# HELP! Application Switcher Icon Missing!



## AppMan (Jan 24, 2003)

I installed Netscape 4.8 and Eudora 5.2 everything works great but their icons are missing from the application switcher. Their icon does disaply in the finder. (See attached pic) 

I noticed both these apps require CarbonLib 1.6. So i deleted it's preferencess, as well as the application switcher preferences. No Luck. I aslo did the obviouis and rebuilt the desktop.
I am using Mac OS 8.6 and updating is not an option.

Any suggestions?


----------



## Cheryl (Jan 25, 2003)

I suggest you run Norton Utilities.  You should boot from the Norton CD, then have it scan and repair all the problems it finds on your hard drive. 

Does those icons show up in their folders? Do you have virtual memory turned on in the Memory Control Panel?


----------



## AppMan (Jan 25, 2003)

I haven't tried running Norton's because I just redid his OS and installed the apps. I will try anyway. 

Yes the icons show up fine in the finder and they also show up when I drag the application switcher from the menu bar to the desktop. (Floating Window)

I have been able to recreate this problem on another Mac running 8.6. I also tried downgrading his CarbonLib to 1.4.


HELP!


----------



## Cheryl (Jan 26, 2003)

How did you recreate it on the other Mac?  In any case, try:
System Folder>Preferences and trash the Finder Prefs    and if you have it the:
Mac OS Preferences
System Preferences

Restart the computer and at the same time hold down the option and the apple(command) keys until you get the dialog box asking if you wish to do a desktop rebuild. Release the keys and click on okay.  When done, empty the trash. 

Now check it out. Are the icons showing correctly?  If not, let me know. I have another trick that is very trick, but works.


----------



## AppMan (Jan 26, 2003)

I recreated the problem by locating another 8.6 box and installing Netscape 4.8 and Eudora 5.2 one at a time. No luck. I also tried it on 9.x boxes and it works fine.  
One of my technicians said he tried deleting the finder prefs but just to double check I will try that and rebuild the desktop in that order myself .


----------



## Cheryl (Jan 26, 2003)

It could very well be that Eudora is the culprit. I don't think version 5.2 works well with 8.6.
Trash all of Eudora 5.2 and download an earlier version. 
Make sure you check the system folder for a Eduora Folder, and the preference folder. 
Now install version 4.x and see if that corrects the problem.


----------



## DeltaMac (Jan 26, 2003)

Question: does the lack of an icon in the App Switcher menu cause any kind of problem, other than wondering where the icon is?


----------



## AppMan (Jan 26, 2003)

> _Originally posted by DeltaMac _
> *Question: does the lack of an icon in the App Switcher menu cause any kind of problem, other than wondering where the icon is? *



Nope, but you know how users are.
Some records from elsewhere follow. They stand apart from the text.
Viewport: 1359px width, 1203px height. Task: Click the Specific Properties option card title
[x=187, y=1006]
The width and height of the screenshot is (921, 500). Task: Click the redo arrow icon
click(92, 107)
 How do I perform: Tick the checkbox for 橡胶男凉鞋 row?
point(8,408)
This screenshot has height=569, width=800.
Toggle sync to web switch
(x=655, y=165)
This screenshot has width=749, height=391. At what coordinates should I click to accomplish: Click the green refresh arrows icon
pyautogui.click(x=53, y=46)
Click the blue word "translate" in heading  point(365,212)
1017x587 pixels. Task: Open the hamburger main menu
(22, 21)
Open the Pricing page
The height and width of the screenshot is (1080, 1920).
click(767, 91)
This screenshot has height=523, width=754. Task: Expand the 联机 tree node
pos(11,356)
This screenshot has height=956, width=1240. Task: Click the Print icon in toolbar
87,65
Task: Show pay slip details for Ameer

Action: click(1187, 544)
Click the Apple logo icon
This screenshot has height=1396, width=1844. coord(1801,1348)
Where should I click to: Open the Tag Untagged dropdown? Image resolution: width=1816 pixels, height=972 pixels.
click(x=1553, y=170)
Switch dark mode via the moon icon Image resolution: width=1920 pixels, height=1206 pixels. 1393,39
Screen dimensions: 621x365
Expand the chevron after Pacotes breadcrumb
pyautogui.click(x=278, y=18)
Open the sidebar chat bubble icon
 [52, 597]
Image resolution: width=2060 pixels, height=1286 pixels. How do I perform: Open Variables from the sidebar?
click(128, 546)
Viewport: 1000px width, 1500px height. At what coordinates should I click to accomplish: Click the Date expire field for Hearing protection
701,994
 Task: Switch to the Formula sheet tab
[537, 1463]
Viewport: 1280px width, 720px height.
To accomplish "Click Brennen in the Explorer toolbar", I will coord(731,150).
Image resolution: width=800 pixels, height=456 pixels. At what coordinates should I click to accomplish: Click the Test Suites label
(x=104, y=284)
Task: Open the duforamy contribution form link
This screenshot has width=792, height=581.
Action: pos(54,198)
I want my icon.. Waaa! Waaa! Waaa! Currently we still have about 10-15 Mac OS 8.6 users. They can't upgrade to OS 9 because they have some odd-ball equipment hooked up to it that won't work with OS 9 or something like that.

Upgrading them to Eudora 5.2 isn't a big deal. It isn't necessary, but I must get them all to Netscape 4.8. Netscape 4.7x won't display many of our intranet web pages correctly. I think it has something to do with CSS. We currently don't provide IE as one of our "supported" apps so that is not an option. (Thank god, I h8 ms)


----------



## AppMan (Jan 26, 2003)

> _Originally posted by Cheryl _
> *It could very well be that Eudora is the culprit. I don't think version 5.2 works well with 8.6.
> Trash all of Eudora 5.2 and download an earlier version.
> Make sure you check the system folder for a Eduora Folder, and the preference folder.
> Now install version 4.x and see if that corrects the problem. *



I too suspected Eudora was the culprit. So I downgraded to Eudora 5.1 and the icon showed. So then I rebuilt the desktop yada yada and installed Netscape 4.8 and it's icon still wouldn't appear. Eudora 5.1 doesn't require CarbonLib. Eudora 5.2 and Netscape 4.8 do. I think I may have stumbled across a possible CarbonLib bug with 8.6. I checked Apple's web site no luck.


----------



## Cheryl (Jan 27, 2003)

Have you tried using Netscape 6?  It will put a Mozilla folder on the computer. That is where the user files sit. (Instead of Netscape Users). Give it a try and see if that works. 

By the way, Netscape 6 works better on all web sites. Better than 4.8 !  That's why I use version 6.  I had trouble with stylized sheets on certain web pages. Not no more.


----------



## AppMan (Jan 27, 2003)

I've considered Netscape 6 but isn't it's performance on old Mac's running 8.6 dreadful?

I will try it out and see what the results are. 
Thanks for the suggestion.


----------